EXERCISE DIRECTIONS: Every line in the data below that includes "agent" belongs in the answer, copied as it stands.

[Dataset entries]
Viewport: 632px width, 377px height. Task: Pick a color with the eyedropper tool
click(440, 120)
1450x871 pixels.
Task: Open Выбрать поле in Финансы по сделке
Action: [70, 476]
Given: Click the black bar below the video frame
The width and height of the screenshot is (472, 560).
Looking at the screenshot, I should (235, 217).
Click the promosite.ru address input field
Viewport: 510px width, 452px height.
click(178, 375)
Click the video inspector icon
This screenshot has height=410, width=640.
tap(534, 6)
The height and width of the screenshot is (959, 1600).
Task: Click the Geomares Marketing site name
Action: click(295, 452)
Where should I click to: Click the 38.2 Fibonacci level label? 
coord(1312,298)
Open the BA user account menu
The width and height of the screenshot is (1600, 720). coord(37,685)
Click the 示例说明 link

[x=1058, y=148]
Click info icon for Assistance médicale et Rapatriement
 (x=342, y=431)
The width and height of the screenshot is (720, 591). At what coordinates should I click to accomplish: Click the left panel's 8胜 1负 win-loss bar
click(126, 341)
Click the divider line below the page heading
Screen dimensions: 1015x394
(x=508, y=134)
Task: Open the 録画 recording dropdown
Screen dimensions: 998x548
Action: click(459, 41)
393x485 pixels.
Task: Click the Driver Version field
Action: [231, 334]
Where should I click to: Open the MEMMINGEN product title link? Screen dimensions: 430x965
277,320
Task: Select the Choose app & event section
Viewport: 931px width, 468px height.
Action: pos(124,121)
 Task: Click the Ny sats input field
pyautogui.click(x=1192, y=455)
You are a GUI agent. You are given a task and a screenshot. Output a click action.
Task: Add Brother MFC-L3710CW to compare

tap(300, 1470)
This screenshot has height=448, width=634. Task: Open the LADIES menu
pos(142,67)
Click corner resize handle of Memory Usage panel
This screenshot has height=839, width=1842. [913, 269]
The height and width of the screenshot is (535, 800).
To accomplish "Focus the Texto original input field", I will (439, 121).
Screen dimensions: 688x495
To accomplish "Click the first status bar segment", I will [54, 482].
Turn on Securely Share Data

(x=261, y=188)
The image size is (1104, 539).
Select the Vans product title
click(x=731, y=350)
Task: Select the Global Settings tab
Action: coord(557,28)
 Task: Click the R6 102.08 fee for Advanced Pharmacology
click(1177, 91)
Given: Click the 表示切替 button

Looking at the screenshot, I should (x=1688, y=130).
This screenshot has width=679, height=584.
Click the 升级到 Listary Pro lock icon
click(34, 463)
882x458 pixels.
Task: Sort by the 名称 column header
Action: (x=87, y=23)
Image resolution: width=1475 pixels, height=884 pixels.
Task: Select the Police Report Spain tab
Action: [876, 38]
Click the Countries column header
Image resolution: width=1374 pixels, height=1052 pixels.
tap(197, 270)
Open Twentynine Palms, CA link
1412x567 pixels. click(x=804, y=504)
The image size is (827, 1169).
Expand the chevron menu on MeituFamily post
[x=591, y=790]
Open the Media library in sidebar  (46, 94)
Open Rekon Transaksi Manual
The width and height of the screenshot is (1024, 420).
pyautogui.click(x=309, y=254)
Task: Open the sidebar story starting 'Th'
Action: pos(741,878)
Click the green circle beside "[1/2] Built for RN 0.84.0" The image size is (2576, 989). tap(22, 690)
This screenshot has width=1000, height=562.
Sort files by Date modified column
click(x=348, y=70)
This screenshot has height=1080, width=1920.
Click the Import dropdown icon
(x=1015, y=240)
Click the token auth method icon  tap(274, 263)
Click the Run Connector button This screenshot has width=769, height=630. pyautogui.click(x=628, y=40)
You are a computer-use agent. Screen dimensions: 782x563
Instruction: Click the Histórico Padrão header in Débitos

SOLUTION FOR THIS PROBLEM:
You are a GUI agent. You are given a task and a screenshot. Output a click action.
You are a computer-use agent. Screen dimensions: 782x563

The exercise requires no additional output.